Am Weihnachtstag 2022 erlebte Sr. Marthe-Françoise eine grosse Überraschung: «Ich wollte der Familie von Lyudmila zu Weihnachten ein Geschenk in ihre Wohnung bringen. Da entdeckte ich das gesamte Reisegepäck im Flur. Mama Lyudmila und ihre Kinder waren gerade dabei, zurück in die Ukraine zu reisen.»

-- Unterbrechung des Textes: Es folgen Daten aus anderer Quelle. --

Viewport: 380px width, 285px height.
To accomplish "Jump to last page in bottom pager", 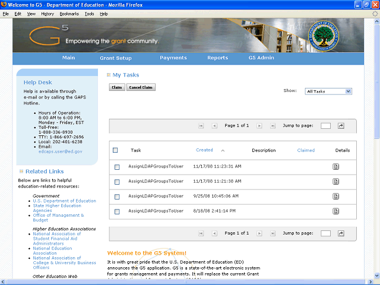I will coord(273,233).
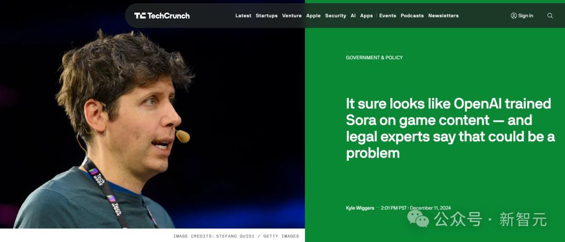The image size is (565, 242).
Task: Click the Stefano Guidi image credits caption
Action: (236, 236)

Die Schwestern sind mit Ohla und ihrer Familie in regelmässigem Kontakt. Ohla kehrte mit ihren beiden Kindern im Januar 2023 in ihre Heimat zurück. Das Leben war in der Ukraine durch den ständigen Bombenalarm allerdings unaushaltbar geworden. Da schon die Eltern von Ohla in die USA ausgewandert waren, folgte sie ihnen mit ihrer Familie nach. Sr. MartheFrançoise sagt froh: «Es geht ihnen dort allen gut.»

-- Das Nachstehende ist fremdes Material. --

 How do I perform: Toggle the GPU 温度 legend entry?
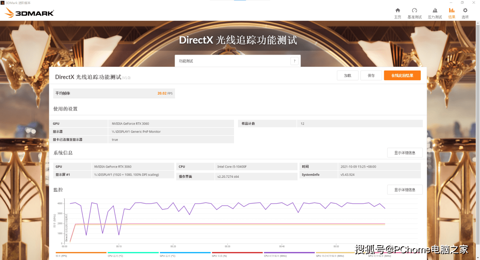pos(167,256)
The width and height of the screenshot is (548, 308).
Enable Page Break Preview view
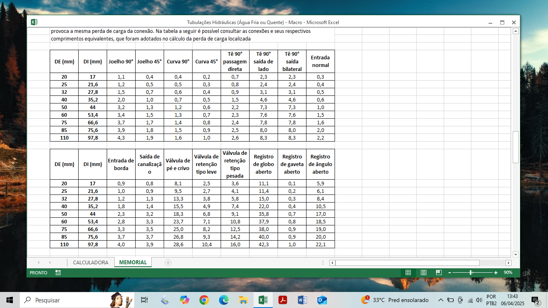point(439,273)
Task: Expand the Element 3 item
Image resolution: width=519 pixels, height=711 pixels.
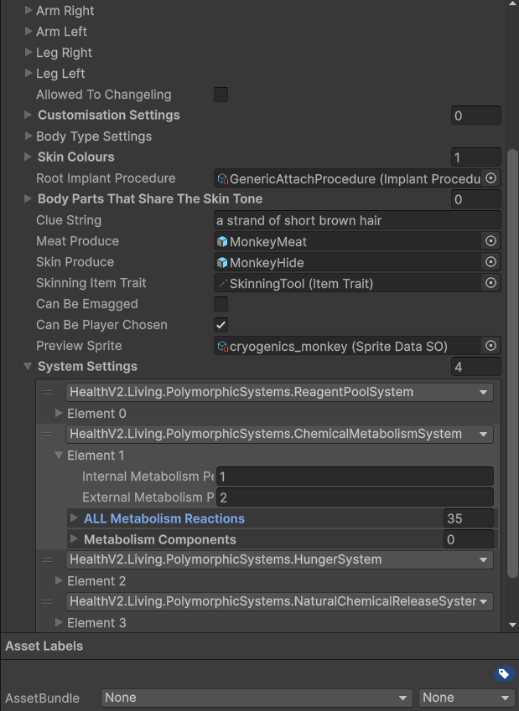Action: tap(59, 622)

Die Schwestern der Villa Maria erhielten 2022 mit den drei ukrainischen Flüchtlingsfamilien eine Art «Überraschungspaket». Sr. Marthe-Françoise erinnert sich: «Wir wussten gar nicht, was auf uns zukommt. Heute kann ich sagen: Es war für uns alle eine beeindruckende und sehr bereichernde Erfahrung.»